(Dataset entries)
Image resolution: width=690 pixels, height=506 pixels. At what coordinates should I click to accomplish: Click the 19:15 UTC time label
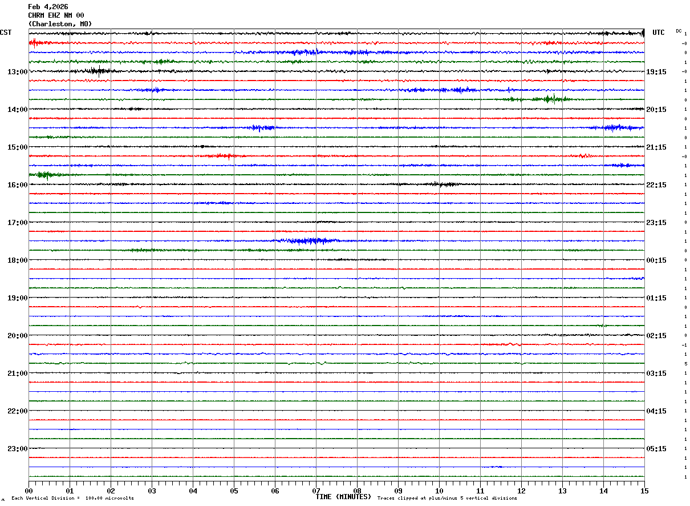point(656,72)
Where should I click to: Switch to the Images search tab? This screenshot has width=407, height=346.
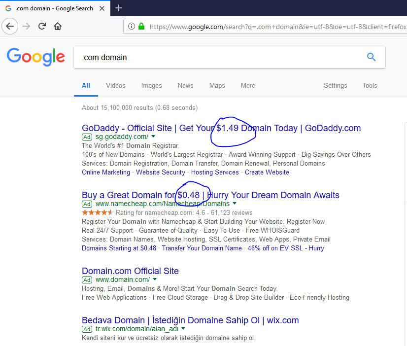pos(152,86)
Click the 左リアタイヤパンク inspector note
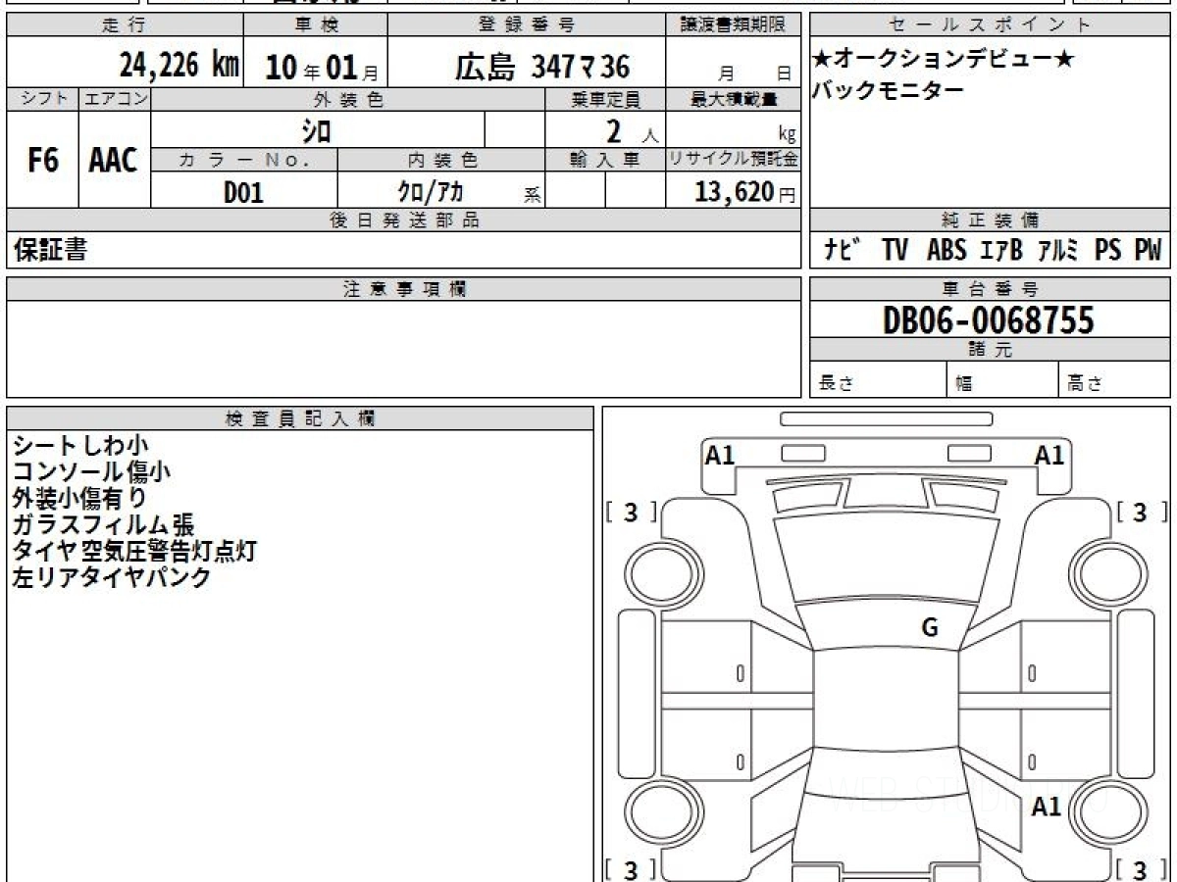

▸ Task item
Set down every entry above verbatim, without pictures.

▸ Response box
Image resolution: width=690 pixels, height=506 pixels. At what coordinates should I click to accomplish: Click the 19:15 UTC time label
point(656,72)
Where should I click to: Switch to the Images search tab? This screenshot has width=407, height=346.
pos(152,86)
Click the 左リアタイヤパンク inspector note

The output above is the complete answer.